Records from a dataset
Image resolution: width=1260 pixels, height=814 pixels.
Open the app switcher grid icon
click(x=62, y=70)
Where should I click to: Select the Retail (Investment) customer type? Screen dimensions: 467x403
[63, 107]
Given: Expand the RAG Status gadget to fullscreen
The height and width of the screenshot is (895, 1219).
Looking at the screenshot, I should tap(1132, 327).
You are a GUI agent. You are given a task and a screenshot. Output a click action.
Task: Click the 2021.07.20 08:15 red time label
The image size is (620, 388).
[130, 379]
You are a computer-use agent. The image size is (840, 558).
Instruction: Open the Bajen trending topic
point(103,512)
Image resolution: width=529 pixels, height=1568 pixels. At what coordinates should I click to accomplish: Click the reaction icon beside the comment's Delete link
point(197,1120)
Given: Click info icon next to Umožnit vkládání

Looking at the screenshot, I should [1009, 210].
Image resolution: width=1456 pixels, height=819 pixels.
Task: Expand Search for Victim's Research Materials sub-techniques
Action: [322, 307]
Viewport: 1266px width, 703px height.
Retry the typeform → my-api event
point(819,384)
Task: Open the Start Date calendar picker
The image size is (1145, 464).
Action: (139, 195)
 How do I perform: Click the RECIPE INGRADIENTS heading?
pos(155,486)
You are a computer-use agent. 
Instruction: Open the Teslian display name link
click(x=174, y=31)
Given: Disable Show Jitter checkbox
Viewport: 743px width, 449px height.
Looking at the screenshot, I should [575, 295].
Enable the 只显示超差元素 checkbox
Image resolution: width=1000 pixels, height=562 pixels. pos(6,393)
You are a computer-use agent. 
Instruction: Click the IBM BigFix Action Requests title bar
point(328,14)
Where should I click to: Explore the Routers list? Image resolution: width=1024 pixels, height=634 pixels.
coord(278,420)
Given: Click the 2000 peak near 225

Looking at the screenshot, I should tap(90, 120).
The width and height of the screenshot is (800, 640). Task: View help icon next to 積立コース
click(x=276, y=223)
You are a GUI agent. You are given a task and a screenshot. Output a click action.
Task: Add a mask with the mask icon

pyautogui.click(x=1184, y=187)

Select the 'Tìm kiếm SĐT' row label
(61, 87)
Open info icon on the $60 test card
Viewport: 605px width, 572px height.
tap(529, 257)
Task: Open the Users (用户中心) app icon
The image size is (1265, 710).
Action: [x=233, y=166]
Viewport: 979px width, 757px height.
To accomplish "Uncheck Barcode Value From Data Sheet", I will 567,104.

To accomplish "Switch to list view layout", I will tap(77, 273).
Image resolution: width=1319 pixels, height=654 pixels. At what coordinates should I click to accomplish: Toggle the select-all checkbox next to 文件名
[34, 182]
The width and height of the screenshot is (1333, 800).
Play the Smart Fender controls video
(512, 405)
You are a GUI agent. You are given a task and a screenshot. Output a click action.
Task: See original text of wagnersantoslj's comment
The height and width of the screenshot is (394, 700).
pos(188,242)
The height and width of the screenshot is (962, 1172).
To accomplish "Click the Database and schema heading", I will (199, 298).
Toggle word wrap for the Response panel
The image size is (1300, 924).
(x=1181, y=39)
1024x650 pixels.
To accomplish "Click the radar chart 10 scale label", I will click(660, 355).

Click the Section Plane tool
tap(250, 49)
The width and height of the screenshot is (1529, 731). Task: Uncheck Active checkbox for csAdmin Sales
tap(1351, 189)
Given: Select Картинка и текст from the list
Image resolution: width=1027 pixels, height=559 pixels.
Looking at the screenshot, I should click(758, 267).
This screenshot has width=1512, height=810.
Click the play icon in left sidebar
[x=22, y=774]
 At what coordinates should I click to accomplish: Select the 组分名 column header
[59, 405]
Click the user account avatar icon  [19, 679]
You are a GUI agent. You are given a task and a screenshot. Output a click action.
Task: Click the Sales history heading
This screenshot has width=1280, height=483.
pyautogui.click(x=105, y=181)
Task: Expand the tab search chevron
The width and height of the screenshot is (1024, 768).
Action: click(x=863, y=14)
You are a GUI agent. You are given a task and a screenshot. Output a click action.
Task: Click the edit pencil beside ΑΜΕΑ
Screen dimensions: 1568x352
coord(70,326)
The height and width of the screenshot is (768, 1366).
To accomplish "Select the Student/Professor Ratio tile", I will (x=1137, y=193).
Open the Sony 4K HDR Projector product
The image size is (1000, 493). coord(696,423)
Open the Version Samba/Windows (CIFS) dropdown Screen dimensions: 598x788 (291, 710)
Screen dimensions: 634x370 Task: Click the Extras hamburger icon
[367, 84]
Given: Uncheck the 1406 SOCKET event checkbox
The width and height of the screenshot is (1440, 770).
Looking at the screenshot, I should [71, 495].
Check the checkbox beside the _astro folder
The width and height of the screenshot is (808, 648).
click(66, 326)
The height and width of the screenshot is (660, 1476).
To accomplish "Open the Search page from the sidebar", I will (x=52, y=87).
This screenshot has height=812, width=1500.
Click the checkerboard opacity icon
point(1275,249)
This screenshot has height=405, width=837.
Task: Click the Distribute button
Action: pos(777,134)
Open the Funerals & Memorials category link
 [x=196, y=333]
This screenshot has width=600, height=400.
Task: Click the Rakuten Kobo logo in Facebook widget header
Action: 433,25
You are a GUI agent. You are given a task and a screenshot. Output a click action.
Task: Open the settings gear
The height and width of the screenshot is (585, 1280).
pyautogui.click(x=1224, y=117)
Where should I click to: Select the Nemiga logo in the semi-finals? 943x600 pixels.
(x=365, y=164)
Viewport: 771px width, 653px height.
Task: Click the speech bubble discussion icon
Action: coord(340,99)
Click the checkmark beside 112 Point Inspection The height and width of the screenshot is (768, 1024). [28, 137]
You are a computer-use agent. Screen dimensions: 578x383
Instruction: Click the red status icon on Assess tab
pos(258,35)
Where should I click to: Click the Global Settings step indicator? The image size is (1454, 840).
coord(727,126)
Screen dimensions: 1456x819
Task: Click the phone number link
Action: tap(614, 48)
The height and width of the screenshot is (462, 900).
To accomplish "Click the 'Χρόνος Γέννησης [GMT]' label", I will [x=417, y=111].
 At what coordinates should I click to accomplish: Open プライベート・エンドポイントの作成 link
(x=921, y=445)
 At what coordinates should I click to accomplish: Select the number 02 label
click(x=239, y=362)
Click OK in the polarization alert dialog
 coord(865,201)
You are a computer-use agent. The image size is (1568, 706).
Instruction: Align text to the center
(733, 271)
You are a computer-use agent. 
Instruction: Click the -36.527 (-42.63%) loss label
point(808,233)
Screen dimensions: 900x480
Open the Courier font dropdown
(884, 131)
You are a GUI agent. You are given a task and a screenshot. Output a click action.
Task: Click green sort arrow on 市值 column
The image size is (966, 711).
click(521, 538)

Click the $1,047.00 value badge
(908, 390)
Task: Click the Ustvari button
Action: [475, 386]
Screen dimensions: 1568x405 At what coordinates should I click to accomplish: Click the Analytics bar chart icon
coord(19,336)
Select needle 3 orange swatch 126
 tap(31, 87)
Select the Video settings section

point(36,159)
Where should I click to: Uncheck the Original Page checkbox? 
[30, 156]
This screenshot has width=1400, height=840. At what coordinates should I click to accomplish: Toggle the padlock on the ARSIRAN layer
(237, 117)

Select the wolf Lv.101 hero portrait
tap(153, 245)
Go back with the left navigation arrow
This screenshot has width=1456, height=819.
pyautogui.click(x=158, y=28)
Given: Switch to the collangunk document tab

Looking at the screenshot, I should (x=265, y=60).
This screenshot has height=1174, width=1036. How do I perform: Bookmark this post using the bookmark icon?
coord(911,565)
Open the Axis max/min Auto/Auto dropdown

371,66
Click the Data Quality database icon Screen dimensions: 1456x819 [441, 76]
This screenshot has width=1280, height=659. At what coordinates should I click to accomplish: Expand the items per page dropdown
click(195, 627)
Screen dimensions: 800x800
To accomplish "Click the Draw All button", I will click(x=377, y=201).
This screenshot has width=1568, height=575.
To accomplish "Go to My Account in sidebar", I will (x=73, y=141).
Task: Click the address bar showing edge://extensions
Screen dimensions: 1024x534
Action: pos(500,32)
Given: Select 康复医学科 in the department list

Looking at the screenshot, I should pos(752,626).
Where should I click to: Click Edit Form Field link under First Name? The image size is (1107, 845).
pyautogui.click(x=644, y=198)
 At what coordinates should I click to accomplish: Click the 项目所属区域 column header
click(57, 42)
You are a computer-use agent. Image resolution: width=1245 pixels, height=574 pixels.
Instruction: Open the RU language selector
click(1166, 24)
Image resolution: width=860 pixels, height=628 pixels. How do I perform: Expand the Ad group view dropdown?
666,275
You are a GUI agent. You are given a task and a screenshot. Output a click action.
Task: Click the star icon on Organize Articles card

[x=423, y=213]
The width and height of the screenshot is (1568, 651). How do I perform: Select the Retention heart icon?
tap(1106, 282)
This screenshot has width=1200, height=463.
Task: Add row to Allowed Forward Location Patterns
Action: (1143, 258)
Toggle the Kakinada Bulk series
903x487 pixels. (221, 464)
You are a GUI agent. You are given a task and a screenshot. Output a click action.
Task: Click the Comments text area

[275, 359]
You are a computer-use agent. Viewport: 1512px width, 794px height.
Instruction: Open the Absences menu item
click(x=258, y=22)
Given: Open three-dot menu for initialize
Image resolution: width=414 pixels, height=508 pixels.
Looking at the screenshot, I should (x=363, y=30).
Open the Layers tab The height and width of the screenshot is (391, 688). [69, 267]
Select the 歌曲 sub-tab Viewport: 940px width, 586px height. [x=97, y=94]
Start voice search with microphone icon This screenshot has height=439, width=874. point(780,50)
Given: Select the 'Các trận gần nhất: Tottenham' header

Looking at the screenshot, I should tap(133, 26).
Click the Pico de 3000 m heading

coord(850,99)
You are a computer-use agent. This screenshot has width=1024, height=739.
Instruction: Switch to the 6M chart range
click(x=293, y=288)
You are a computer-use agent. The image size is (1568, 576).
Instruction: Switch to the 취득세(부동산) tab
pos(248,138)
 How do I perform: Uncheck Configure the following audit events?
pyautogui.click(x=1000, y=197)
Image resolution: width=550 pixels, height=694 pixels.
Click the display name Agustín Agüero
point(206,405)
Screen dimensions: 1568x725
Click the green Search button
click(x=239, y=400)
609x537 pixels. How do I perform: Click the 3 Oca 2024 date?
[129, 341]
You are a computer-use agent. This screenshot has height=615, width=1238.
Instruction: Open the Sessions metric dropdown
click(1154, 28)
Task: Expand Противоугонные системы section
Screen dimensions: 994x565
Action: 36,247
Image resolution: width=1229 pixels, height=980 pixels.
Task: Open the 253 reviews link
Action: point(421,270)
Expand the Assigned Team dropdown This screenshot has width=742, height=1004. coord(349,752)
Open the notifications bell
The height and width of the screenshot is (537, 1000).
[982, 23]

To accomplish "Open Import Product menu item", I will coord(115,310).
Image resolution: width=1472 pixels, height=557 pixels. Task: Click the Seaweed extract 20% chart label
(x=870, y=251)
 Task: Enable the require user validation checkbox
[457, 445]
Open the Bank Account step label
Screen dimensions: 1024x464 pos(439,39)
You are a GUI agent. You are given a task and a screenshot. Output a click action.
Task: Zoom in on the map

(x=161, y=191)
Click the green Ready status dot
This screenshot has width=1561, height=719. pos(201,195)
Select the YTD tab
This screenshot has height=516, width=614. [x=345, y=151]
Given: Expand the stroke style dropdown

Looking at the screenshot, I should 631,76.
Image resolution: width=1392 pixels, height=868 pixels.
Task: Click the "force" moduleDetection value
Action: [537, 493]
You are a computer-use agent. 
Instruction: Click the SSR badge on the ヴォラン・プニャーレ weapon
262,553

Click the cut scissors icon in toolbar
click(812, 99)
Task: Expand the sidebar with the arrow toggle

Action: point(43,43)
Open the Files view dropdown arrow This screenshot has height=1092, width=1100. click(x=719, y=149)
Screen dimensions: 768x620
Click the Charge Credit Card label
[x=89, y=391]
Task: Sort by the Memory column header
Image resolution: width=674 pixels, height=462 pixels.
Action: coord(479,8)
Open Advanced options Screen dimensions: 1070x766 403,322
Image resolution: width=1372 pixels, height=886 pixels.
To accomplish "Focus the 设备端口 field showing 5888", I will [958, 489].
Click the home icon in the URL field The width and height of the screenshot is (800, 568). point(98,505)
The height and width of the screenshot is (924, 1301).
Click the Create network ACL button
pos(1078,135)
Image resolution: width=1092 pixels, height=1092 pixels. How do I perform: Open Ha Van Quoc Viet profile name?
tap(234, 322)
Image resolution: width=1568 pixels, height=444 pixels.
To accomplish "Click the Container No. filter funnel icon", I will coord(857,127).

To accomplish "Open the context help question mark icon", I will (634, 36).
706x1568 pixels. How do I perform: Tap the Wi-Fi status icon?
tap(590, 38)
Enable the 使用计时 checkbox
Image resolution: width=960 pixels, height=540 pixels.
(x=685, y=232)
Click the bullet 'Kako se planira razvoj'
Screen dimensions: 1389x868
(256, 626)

ASSIGNMENT: Above are the records; print exactly the lines from the line with "This screenshot has width=1512, height=810." to the line with "Task: Click the edit pencil beside ΑΜΕΑ", including both, and nothing else.

REPLY:
This screenshot has width=1512, height=810.
Click the play icon in left sidebar
[x=22, y=774]
 At what coordinates should I click to accomplish: Select the 组分名 column header
[59, 405]
Click the user account avatar icon  [19, 679]
You are a GUI agent. You are given a task and a screenshot. Output a click action.
Task: Click the Sales history heading
This screenshot has width=1280, height=483.
pyautogui.click(x=105, y=181)
Task: Expand the tab search chevron
The width and height of the screenshot is (1024, 768).
Action: click(x=863, y=14)
You are a GUI agent. You are given a task and a screenshot. Output a click action.
Task: Click the edit pencil beside ΑΜΕΑ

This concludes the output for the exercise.